Around the globe, on land and in the sea, the story is much the same. Spurred by poverty, population growth, ill-advised policies and simple greed, humanity is at war with the plants and animals that share its planet. Peter Raven, director of the Missouri Botanical Garden, predicts that during the next three decades man will drive an average of 100 species to extinction every day. Extinction is part of evolution, but the present rate is at least 1,000 times the pace that has prevailed since prehistory.

Even the mass extinctions 65 million years ago that killed off the dinosaurs and countless other species did not significantly affect flowering plants, according to Harvard biologist E.O. Wilson. But these plant species are disappearing now, and people, not comets or volcanoes, are the angels of destruction. Moreover, the earth is suffering the decline of entire ecosystems -- the nurseries of new life-forms. For that reason, Wilson deems this crisis the "death of birth." British ecologist Norman Myers has called it the "greatest single setback to life's abundance and diversity since the first flickerings of life almost 4 billion years ago."

Nearly every habitat is at risk. Forests in the northern hemisphere have fallen to lumbering, development and acid rain. Marine ecosystems around the world are threatened by pollution, overfishing and coastal development. It is in the tropics, though, that the battle to preserve what scientists call biodiversity will be won or lost. Tropical forests cover only 7% of the earth's surface, but they house between 50% and 80% of the planet's species.

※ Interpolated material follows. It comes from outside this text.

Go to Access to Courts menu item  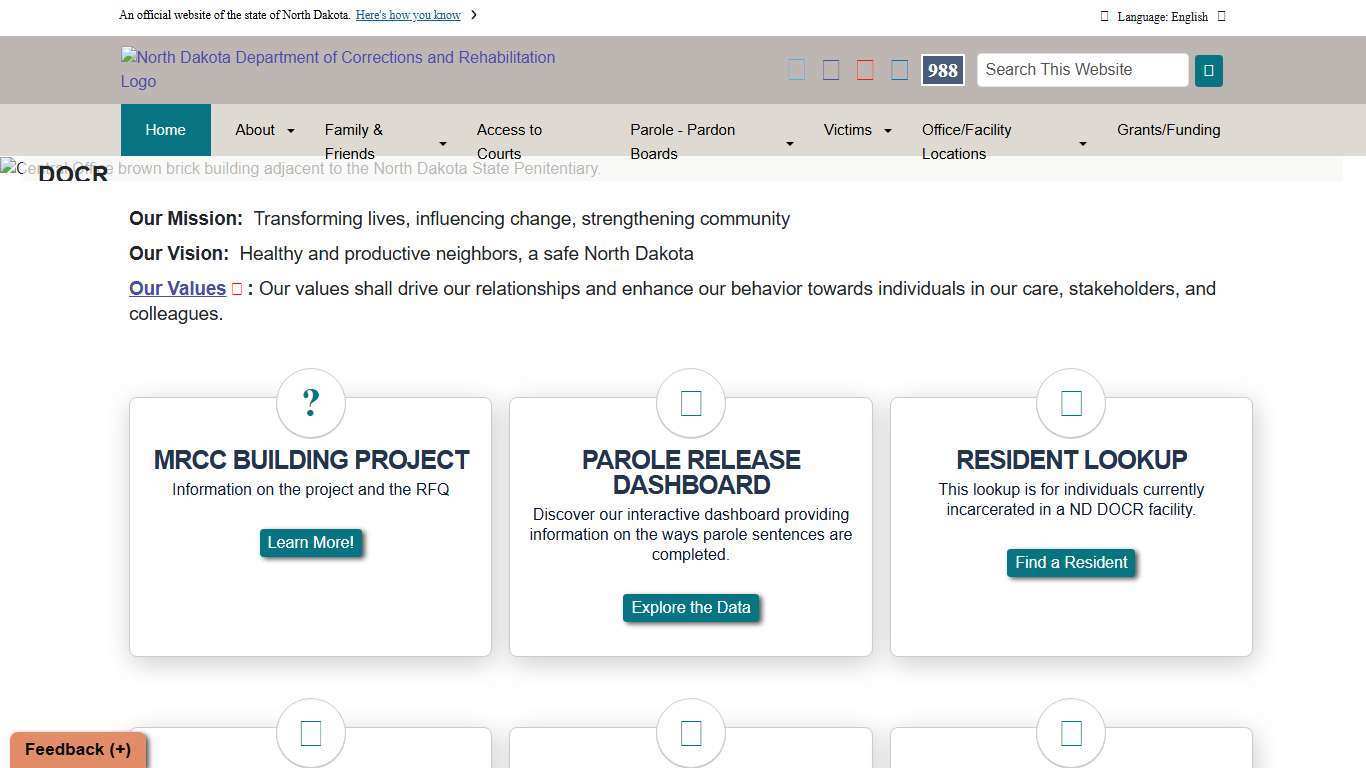509,141
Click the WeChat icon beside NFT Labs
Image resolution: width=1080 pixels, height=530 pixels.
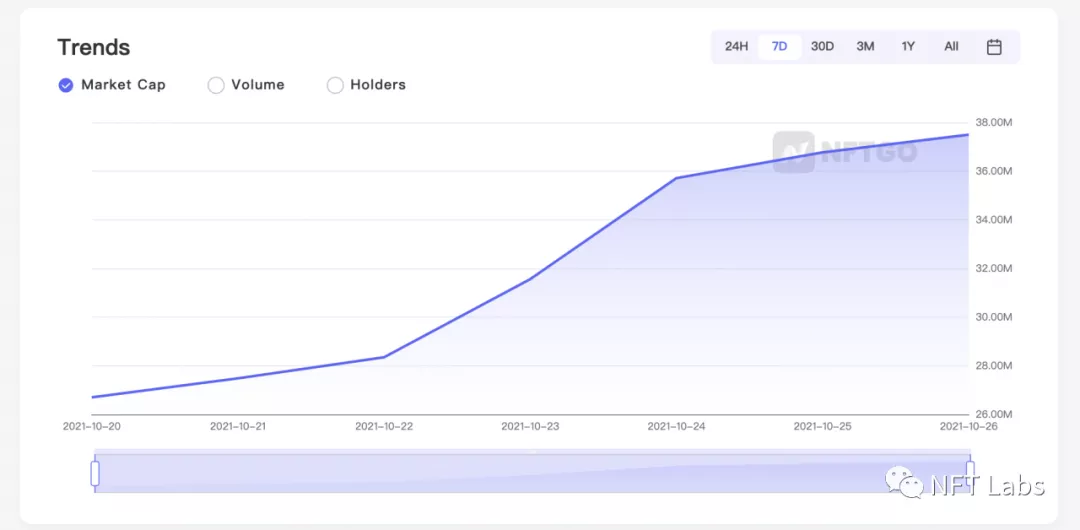904,482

But should people in developed countries care about the survival of tropical species never seen outside a rain forest? Yes, they should. Variety is the spice of life, goes the saying. Biologists would go further and argue that variety is the very stuff of life. Life needs diversity because of the interdependencies that link flora and fauna, and because variation within species allows them to adapt to environmental challenges. But even as the world's human population explodes, other life is ebbing from the planet. Humanity is making a risky wager -- that it does not need the great variety of earth's species to survive.